Objectivity, art and optical illusions: filmmaking in university teaching

The connections between filmmaking, spaces of justice and feminist epistemologies were explored at a seven-day art-research workshop “Politics of Sexuality and Gender” organized by the Kone foundation funded research project Making Spaces of Justice Across the East-West Divide at the University of Tampere. The workshop was also a site to experiment with filmmaking as a university pedagogical method.

Cinema as a space of justice

Before coming to class, the students had been assigned a set of pre-readings: a pile of academic articles dealing with the politics of gender and sexuality. They had also written short learning diaries based on the readings.

One of the tasks we gave the students during the workshop was to transform their written learning diaries into short films. At the end of the workshop, we organized a film screening where a set of rhythmical cinematic celebrations made by engaged and liberated spirits was viewed.

One of the films juxtaposed the idea of Finland as one of the most gender egalitarian societies in the world with experiences of sexual violence that the author and her friends had experienced. These experiences were inserted into the film in the form of notes from diaries.

As most students did not have previous experience of filmmaking, reaching this point required overcoming a degree of techno-shyness and fear of equipment — i.e. learning to trust oneself and one’s own powers as a cultural producer.

To enable this, a brief introduction into video production and the basics of film language was given to the students. This equipped the students with a variety of possible tools and strategies that they could use to visualize their ideas.

We also discussed the concept of “shot”, framing and composition, camera angles and movement, mise-en-scène and editing.

“Queering Time” combined Dziga Vertov’s film material with an old Hollywood film. The point was to re-read old video clips so as to queer time, i.e. to make visible queer relationships across time as well as through space.

Concrete exercises also allowed the workshop participants to dive into the terrain of “high cinema”, which many had previously seen as something exclusive and elitist. Such misconceptions about the camera and filmmaking risk overshadowing the real democratic qualities of filmmaking and the idea of cinema as a space of justice.

Film, feminism and objectivity

As the students were themselves engaged in film-making, we were better able to think through the kinds of optical illusions that the camera creates. We discussed the fact that a camera can be thought to embody the feminist methodological notions of gaze, persistence of vision and optical illusions as described by Donna Haraway.

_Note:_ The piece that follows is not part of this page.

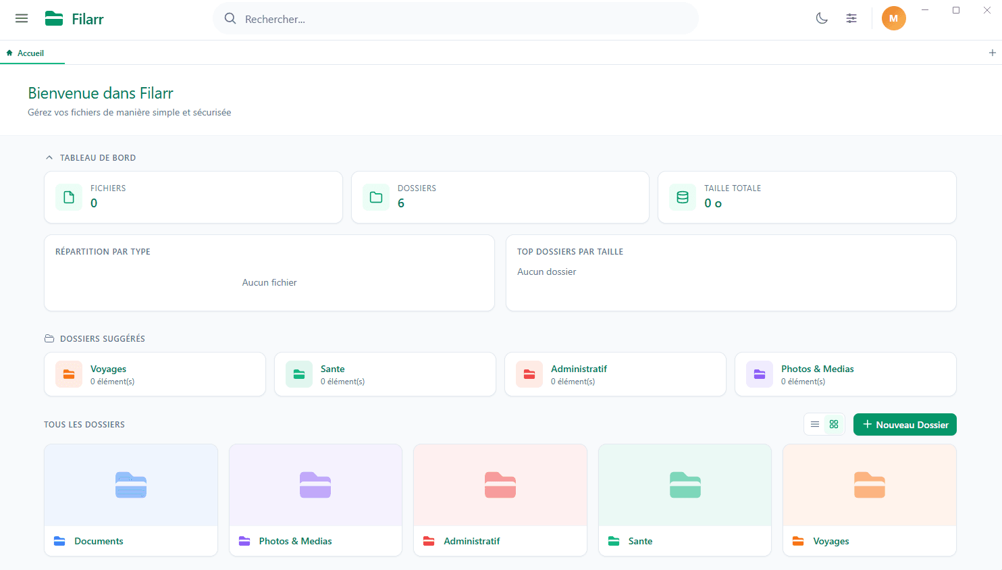Open the Voyages suggested folder
The width and height of the screenshot is (1002, 570).
pos(154,373)
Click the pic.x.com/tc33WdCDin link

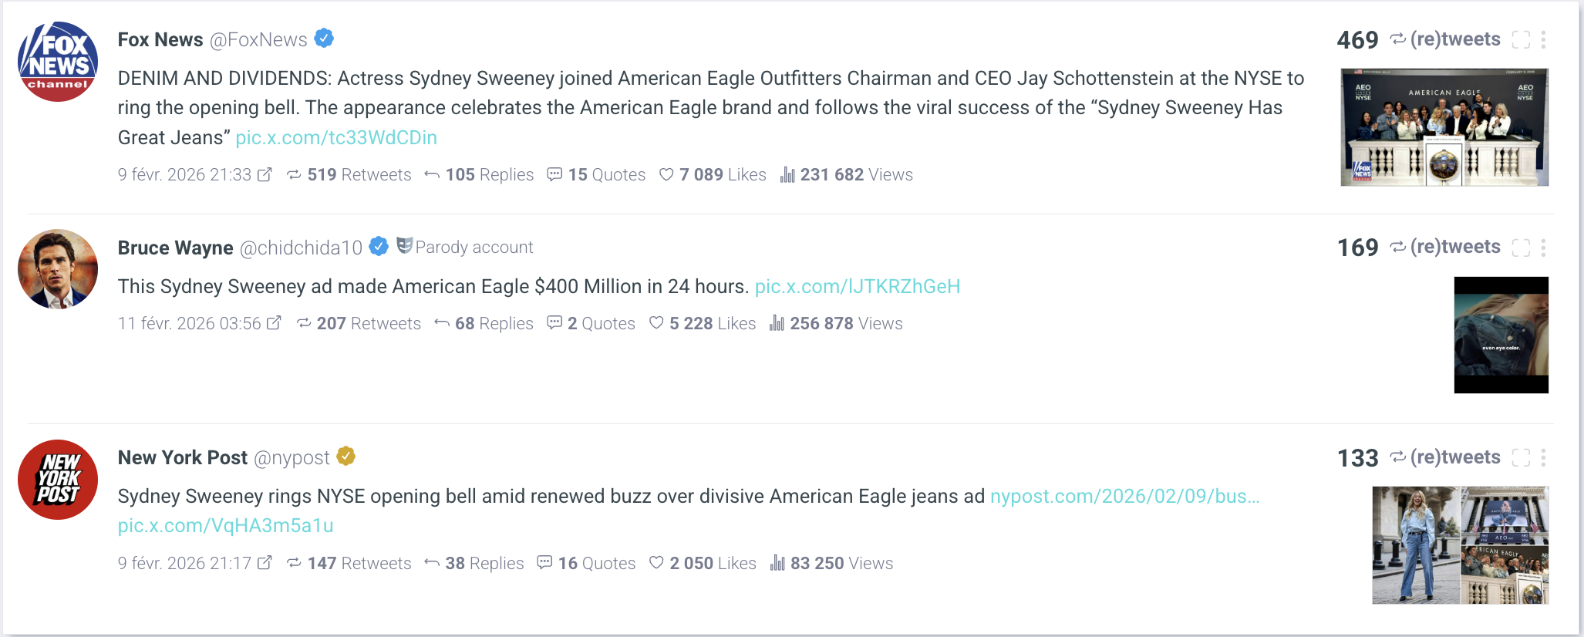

Haraway and other feminists have problematized the assumption of value-free knowledge, universality, detachment and traditional objectivity. What we know and how we know it depends on our position in social structures, i.e. how we are situated in relation to the axes of power, gender, sexuality, ‘race’, ethnicity and class.

Filmmaking exercises also allowed the students to see in practice the connections between research and art practices. They concretized the fact that knowledge is not an object “out there” to be revealed. Rather, it is produced by an embodied author.

From objectivity to situated knowledges

Haraway uses the powerful metaphors of vision and gaze to bring in an image of an embodied, actively seeing eye. She discusses the notion of “situated knowledges” to criticize traditional notions of objectivity. The notion of “optical illusion” problematizes the possibility of dispassionate knowledge from nowhere.

While making and screening the students’ films, we discussed how these epistemological notions and the assumption of filmmaker as a cultural producer with experiences and perspectives deprived from objectivity and apolitical postures come alive in filmmaking.

The film “Superwomen” was a powerful depiction of the role that friendship and trust play in the practices through which we all engage in politics of gender and sexuality on a daily basis.

We reflected on how this is seen in the ‘gaze’ of the camera directed by hand at the researched realities – and the researchers themselves. Or in the editing and montage techniques, forms of presentation – a screening, gallery installation, on-line streaming – and the production value of an audio-visual product.

Practical filmmaking and the concept of situated knowledges are thus related. Both problematize the assumption of an all-seeing scientific gaze as an omnipotent observer from everywhere and nowhere.

Teaching filmmaking to university students turned out to be a powerful pedagogical tool to illustrate how what we see and what we know depends, quite literally, on our location.

The camera became a metaphor illustrating how the vision of a researcher – exactly like a camera – is always positioned, and how film-makers – exactly like researchers – always choose and offer a perspective, deciding to leave things outside the frame.